The idea of Advent prior to Christmas is to prepare our hearts in waiting… waiting for Messiah to come. While we all know how the story turns out in Bethlehem we don’t want to get to the birth too fast! We want to share in what Simeon must have felt to see God’s salvation after years of silence! Likewise, we enter into the silence of the story again and again, saying in our hearts, ‘Lord, will you rescue your people?” While waiting for anything feels like torture, its full effects are intended to confront our safety, self-sufficiency, and our false expectations about God and life.

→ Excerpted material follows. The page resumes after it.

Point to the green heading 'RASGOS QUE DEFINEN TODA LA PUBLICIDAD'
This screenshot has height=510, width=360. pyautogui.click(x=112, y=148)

In 1966, Japanese author, Shusako Endo wrote Silence, probably his personal best bringing to life the evangelization of feudal Japan by Portuguese Catholics. One theme of the book is the silence of God contrasted with the brutal persecution of small hidden cloisters of Christians as the country unified under one national leader rather than hundreds of competing feudal lords. Mako Fujimura writes,

[Endo’s] books unveil a vital link between trauma, hiddenness, and beauty of faith in the ambiguity and relativism – two features of postmodernism and Japanese culture. 1

In the end, when is it that God speaks loudly in His majesty and glory? It is in the silence of Advent as we await our Savior who arrived in a way that no one really noticed or went looking for. He didn’t come in grandeur and power. Nor did He come in divine wrath. He came in relative obscurity, a “silent” night, marked by the beauty, grace and simplicity of a Savior born for us. He shouts to us in the silence we experience because He was born to suffer and die so that in what seems like silence we would always know He is with us, Immanuel.

The Advent season is a season of waiting, but our whole life is an Advent season, that is, a season of waiting for the last Advent, for the time when there will be a new heaven and a new earth. (Dietrich Bonhoeffer, God Is In The Manger).

1 Makoto Fujimura, Silence and Beauty, p.78-79.